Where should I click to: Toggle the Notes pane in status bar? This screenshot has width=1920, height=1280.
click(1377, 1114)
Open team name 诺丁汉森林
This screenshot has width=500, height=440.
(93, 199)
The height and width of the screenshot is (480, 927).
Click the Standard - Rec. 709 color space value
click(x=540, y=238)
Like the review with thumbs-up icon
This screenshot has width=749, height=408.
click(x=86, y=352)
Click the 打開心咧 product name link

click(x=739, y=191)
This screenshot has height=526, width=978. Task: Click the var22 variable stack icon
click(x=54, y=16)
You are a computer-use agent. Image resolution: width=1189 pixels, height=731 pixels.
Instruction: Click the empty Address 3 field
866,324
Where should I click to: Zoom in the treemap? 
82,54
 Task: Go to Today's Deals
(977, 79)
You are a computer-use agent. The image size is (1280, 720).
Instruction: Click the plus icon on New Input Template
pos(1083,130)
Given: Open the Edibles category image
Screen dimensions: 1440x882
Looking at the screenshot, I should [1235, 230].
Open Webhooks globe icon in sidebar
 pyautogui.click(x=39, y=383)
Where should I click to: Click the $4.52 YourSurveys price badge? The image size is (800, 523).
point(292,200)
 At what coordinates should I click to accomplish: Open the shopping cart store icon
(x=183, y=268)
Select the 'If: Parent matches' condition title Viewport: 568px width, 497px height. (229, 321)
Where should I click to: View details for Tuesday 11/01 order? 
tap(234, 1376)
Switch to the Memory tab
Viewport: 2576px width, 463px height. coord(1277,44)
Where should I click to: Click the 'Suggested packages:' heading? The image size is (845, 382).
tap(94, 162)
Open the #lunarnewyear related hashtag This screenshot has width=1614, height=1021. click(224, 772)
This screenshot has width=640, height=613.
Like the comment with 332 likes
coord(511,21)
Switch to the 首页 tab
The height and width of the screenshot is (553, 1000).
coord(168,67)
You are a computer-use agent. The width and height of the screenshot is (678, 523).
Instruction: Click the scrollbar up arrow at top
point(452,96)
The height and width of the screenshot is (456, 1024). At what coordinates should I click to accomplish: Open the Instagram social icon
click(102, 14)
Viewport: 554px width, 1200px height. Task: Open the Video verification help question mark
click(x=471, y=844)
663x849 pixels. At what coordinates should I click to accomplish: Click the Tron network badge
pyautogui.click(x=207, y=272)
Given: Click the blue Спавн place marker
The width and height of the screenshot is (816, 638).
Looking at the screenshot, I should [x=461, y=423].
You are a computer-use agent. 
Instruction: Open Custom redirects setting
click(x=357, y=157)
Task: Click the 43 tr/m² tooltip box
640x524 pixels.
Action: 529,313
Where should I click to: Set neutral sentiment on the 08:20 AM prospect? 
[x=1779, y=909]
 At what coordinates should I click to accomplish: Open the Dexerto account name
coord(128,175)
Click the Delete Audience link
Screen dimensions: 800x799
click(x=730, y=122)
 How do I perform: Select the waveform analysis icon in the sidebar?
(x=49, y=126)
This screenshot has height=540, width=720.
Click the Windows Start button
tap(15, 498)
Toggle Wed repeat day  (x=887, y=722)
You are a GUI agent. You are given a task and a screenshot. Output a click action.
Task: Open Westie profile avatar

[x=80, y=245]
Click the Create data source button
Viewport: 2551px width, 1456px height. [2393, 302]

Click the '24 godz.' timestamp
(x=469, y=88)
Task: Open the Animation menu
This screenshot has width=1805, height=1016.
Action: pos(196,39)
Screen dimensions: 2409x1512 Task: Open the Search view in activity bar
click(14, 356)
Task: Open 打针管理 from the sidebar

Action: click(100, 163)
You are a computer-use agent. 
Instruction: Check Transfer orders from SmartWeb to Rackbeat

++++++++++++++++++++

Lay out the data above as a numbered list, leaving out the blank lines.

EXERCISE SOLUTION>
1. Where should I click to: Toggle the Notes pane in status bar? This screenshot has width=1920, height=1280.
2. click(1377, 1114)
3. Open team name 诺丁汉森林
4. This screenshot has width=500, height=440.
5. (93, 199)
6. The height and width of the screenshot is (480, 927).
7. Click the Standard - Rec. 709 color space value
8. click(x=540, y=238)
9. Like the review with thumbs-up icon
10. This screenshot has width=749, height=408.
11. click(x=86, y=352)
12. Click the 打開心咧 product name link
13. click(x=739, y=191)
14. This screenshot has height=526, width=978. Task: Click the var22 variable stack icon
15. click(x=54, y=16)
16. You are a computer-use agent. Image resolution: width=1189 pixels, height=731 pixels.
17. Instruction: Click the empty Address 3 field
18. 866,324
19. Where should I click to: Zoom in the treemap? 
20. 82,54
21.  Task: Go to Today's Deals
22. (977, 79)
23. You are a computer-use agent. The image size is (1280, 720).
24. Instruction: Click the plus icon on New Input Template
25. pos(1083,130)
26. Given: Open the Edibles category image
27. Screen dimensions: 1440x882
28. Looking at the screenshot, I should [1235, 230].
29. Open Webhooks globe icon in sidebar
30.  pyautogui.click(x=39, y=383)
31. Where should I click to: Click the $4.52 YourSurveys price badge? The image size is (800, 523).
32. point(292,200)
33.  At what coordinates should I click to accomplish: Open the shopping cart store icon
34. (x=183, y=268)
35. Select the 'If: Parent matches' condition title Viewport: 568px width, 497px height. (229, 321)
36. Where should I click to: View details for Tuesday 11/01 order? 
37. tap(234, 1376)
38. Switch to the Memory tab
39. Viewport: 2576px width, 463px height. coord(1277,44)
40. Where should I click to: Click the 'Suggested packages:' heading? The image size is (845, 382).
41. tap(94, 162)
42. Open the #lunarnewyear related hashtag This screenshot has width=1614, height=1021. click(224, 772)
43. This screenshot has width=640, height=613.
44. Like the comment with 332 likes
45. coord(511,21)
46. Switch to the 首页 tab
47. The height and width of the screenshot is (553, 1000).
48. coord(168,67)
49. You are a computer-use agent. The width and height of the screenshot is (678, 523).
50. Instruction: Click the scrollbar up arrow at top
51. point(452,96)
52. The height and width of the screenshot is (456, 1024). At what coordinates should I click to accomplish: Open the Instagram social icon
53. click(102, 14)
54. Viewport: 554px width, 1200px height. Task: Open the Video verification help question mark
55. click(x=471, y=844)
56. 663x849 pixels. At what coordinates should I click to accomplish: Click the Tron network badge
57. pyautogui.click(x=207, y=272)
58. Given: Click the blue Спавн place marker
59. The width and height of the screenshot is (816, 638).
60. Looking at the screenshot, I should [x=461, y=423].
61. You are a computer-use agent. 
62. Instruction: Open Custom redirects setting
63. click(x=357, y=157)
64. Task: Click the 43 tr/m² tooltip box
65. 640x524 pixels.
66. Action: 529,313
67. Where should I click to: Set neutral sentiment on the 08:20 AM prospect? 
68. [x=1779, y=909]
69.  At what coordinates should I click to accomplish: Open the Dexerto account name
70. coord(128,175)
71. Click the Delete Audience link
72. Screen dimensions: 800x799
73. click(x=730, y=122)
74.  How do I perform: Select the waveform analysis icon in the sidebar?
75. (x=49, y=126)
76. This screenshot has height=540, width=720.
77. Click the Windows Start button
78. tap(15, 498)
79. Toggle Wed repeat day  (x=887, y=722)
80. You are a GUI agent. You are given a task and a screenshot. Output a click action.
81. Task: Open Westie profile avatar
82. [x=80, y=245]
83. Click the Create data source button
84. Viewport: 2551px width, 1456px height. [2393, 302]
85. Click the '24 godz.' timestamp
86. (x=469, y=88)
87. Task: Open the Animation menu
88. This screenshot has width=1805, height=1016.
89. Action: pos(196,39)
90. Screen dimensions: 2409x1512 Task: Open the Search view in activity bar
91. click(14, 356)
92. Task: Open 打针管理 from the sidebar
93. Action: click(100, 163)
94. You are a computer-use agent. 
95. Instruction: Check Transfer orders from SmartWeb to Rackbeat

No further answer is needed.